** Entries supplied follows **
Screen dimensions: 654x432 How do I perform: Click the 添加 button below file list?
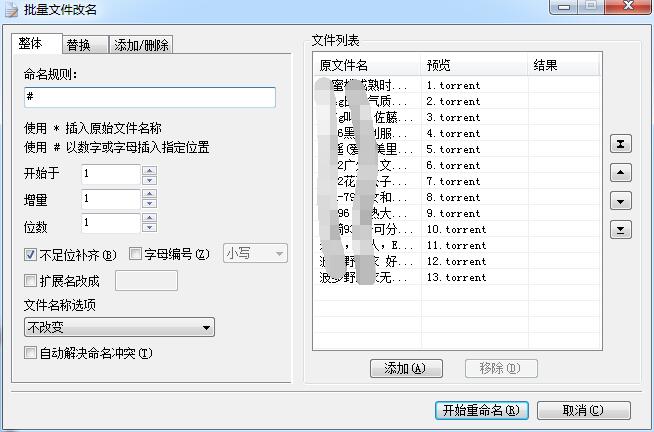coord(405,368)
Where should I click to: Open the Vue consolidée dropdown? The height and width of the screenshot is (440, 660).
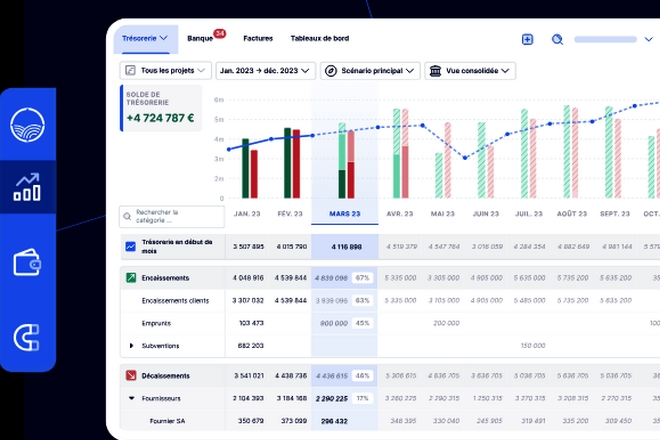click(x=469, y=71)
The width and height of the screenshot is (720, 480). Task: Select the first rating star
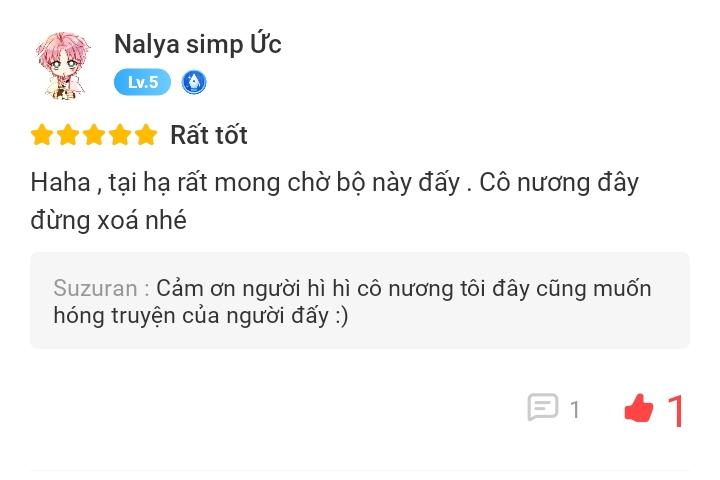tap(42, 135)
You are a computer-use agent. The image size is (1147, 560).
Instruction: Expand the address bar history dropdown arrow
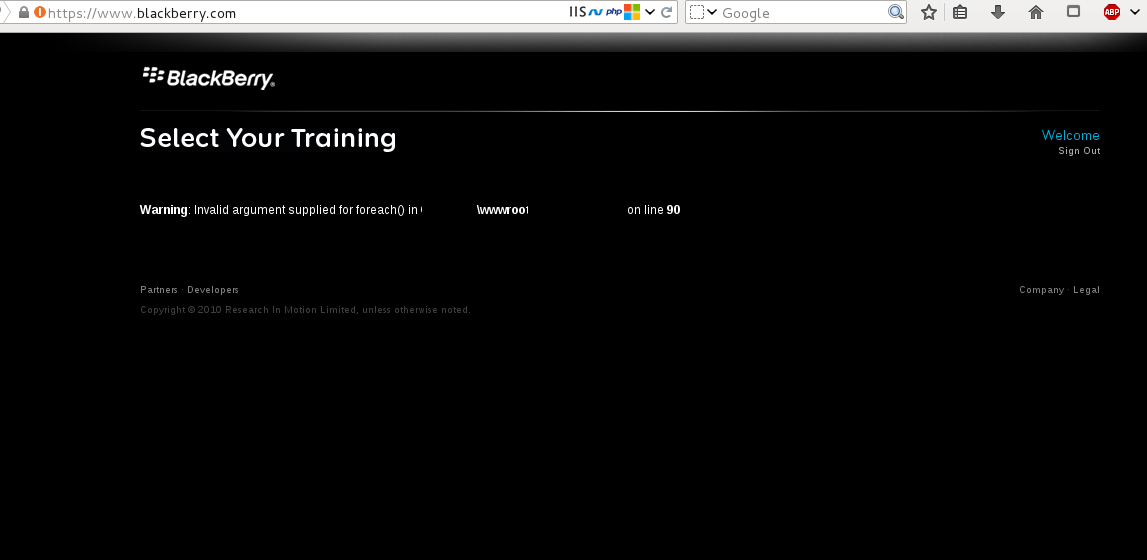point(650,12)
** End of Entries supplied **
The problem:
From the first line to the last, reproduce the listing above exactly, leaving the pictures out.

Written reply:
Screen dimensions: 654x432 How do I perform: Click the 添加 button below file list?
coord(405,368)
Where should I click to: Open the Vue consolidée dropdown? The height and width of the screenshot is (440, 660).
click(x=469, y=71)
The width and height of the screenshot is (720, 480). Task: Select the first rating star
tap(42, 135)
You are a computer-use agent. The image size is (1147, 560).
Instruction: Expand the address bar history dropdown arrow
point(650,12)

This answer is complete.